So I deposited the check I got from the state for my jury duty last month. It was a nice little eighty dollar surprise for a day and a half of nothing more than watching a video, reading a book and answering 24 extremely personal questions in front of 75 people. I had almost forgotten about it completely when that check came in (and in a very official envelope from the state, I thought I was in real trouble when I first saw it).
The experience wasn’t much. I was subjected to a video of Ed Bradley telling me how serving on a jury wasn’t just a civic duty of mine, but it was also a civic honor, which could only score an eye roll from me. I can handle jury duty, it’s just when I’m being patronized that I get irritated.
So as I noted, it ended after I went up to the courtroom and answered a bunch of questions about myself to first the presiding judge, and then the two attorneys in the case. It was a case about a guy who got nailed on Interstate 87 with 10 pounds of marijuana in his car. Police here have been pretty rough on the Interstate recently, since my exit is no more than 75 miles from the border. But I digress.
New York State’s a no exemption state, meaning that there are no automatic exemptions from jury duty, unlike other states where I’ve lived, so apparently private attorneys, police officers, prosecutors, convicted felons and even judges may be called on occasion to serve on a jury, but as I was sitting in the box answering questions about myself, I couldn’t help but wonder if de facto exemptions still exist.
The judge asked me about my attending law school, and my work for a judge, and about the criminal cases that the judge oversaw, and I realized quickly while I was answering those questions that there was no way that either of those two attorneys would want me on that jury. While none of the questions were especially probing or personal, there would have been too many risks they couldn’t have accounted for by having me in there, and this wasn’t because my situation was unusual; the same could be said about anyone who had gone to law school.
So when the attorneys came back after spending some time with the judge in the judge’s chambers, I was told I could go home and that my jury duty had been fulfilled. I had not been selected for the jury. So off I went, eighty dollars richer for having spent two days hanging around the Essex County courthouse.
But I have to wonder if the no-exemption rule was just in place to give the appearance of equity that simply doesn’t exist. Two answers for two questions from me and I’ll never see the inside of a jury room. The same probably could be said about the convicted felon down the row from me, who was also dismissed (from answers to different questions, of course :p). So was this nothing more than an elaborate waste of everyone’s time just to give the public the incorrect impression that “no one is exempt from jury service”?

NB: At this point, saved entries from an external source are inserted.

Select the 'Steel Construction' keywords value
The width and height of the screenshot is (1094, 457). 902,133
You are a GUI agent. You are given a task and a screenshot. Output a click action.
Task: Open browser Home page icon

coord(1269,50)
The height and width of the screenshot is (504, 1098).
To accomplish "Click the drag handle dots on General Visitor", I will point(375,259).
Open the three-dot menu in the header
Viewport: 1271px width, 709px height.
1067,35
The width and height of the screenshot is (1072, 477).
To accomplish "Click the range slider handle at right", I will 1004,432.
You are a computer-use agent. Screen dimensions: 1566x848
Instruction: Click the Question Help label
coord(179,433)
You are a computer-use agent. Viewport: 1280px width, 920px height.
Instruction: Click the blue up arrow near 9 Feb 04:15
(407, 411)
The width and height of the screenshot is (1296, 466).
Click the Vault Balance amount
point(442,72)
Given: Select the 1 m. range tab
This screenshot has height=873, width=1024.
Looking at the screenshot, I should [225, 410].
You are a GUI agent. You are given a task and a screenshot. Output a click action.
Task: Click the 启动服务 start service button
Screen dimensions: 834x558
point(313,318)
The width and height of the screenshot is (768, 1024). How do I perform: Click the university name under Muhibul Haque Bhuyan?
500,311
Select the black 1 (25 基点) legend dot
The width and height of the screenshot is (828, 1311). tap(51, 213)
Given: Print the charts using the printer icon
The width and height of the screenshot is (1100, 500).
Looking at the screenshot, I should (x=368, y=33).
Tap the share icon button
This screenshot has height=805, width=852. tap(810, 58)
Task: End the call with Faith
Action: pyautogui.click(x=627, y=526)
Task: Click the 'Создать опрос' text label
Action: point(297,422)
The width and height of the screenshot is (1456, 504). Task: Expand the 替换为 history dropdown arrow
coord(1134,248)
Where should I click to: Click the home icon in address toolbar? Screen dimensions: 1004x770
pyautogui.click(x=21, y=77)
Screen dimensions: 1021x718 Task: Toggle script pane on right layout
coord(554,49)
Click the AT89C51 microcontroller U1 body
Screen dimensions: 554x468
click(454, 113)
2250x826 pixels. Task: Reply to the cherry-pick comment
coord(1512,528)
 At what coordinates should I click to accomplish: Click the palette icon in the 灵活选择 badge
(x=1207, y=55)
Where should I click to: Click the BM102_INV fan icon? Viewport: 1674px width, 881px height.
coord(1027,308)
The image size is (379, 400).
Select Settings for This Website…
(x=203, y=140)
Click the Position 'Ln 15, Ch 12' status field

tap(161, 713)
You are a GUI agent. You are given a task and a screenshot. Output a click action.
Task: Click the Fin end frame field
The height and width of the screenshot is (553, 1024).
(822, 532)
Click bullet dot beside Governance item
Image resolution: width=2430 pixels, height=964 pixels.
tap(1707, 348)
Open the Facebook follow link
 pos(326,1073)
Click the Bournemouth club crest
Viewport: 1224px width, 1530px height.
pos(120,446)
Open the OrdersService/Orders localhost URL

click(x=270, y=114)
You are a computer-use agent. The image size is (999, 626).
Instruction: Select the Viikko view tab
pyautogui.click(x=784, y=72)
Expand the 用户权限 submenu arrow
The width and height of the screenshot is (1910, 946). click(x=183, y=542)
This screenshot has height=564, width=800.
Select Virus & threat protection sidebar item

I’ll have to write my senator.
But there was another interesting thing that I noticed during my brief stay. As all 180 of us prospective jurors sat in our waiting room, I overheard plenty of grousing about having to come in for the service. But upon the judge asking us questions about ourselves, not one of us took the easy opportunity to get out of it. Here’s the example for me, which did not differ in any practical sense from anyone else examined as I was there:
The template questions asked me if I had any members of my family or close friends who worked in law enforcement. I have a cousin who works as a deputy for a sheriff in Arizona, and another who is an FBI agent (who actually spent time busting large scale marijuana producers, but I was not asked about that specifically) and told this to the judge. He asked me if I felt that my relationship to either of my cousins might affect my ability to fairly consider the case of the guy busted with pot in his car. I could have said “yes”, of course. Hell, everyone there who had a family member or friend in law enforcement could have said yes to this question, and been assured an easy one way ticket out of the process. But none of us did. Not one.
I guess Ed Bradley and his “civic honor” really got to us.
Next week I plan to volunteer to help out at the Lake Placid Film Festival. Martin Scorsese’s going to be coming this year, so it looks like quite an event.
Mar 272004
You know, I’ve wondered if I could lie to a jury about my ability to be neutral myself. I haven’t actually made it to jury duty yet (I get notices every summer like clockwork, but they either canceled the day before or the day of), but the courthouse is out of town and I don’t drive, so it’s three bus rides just for me to get out there and I’d rather not go through all of that. But…it’s lying in a court, sort of, and is that a bad karma thing?
Ugh. Oh well, I don’t have to figure it out once again until July or so.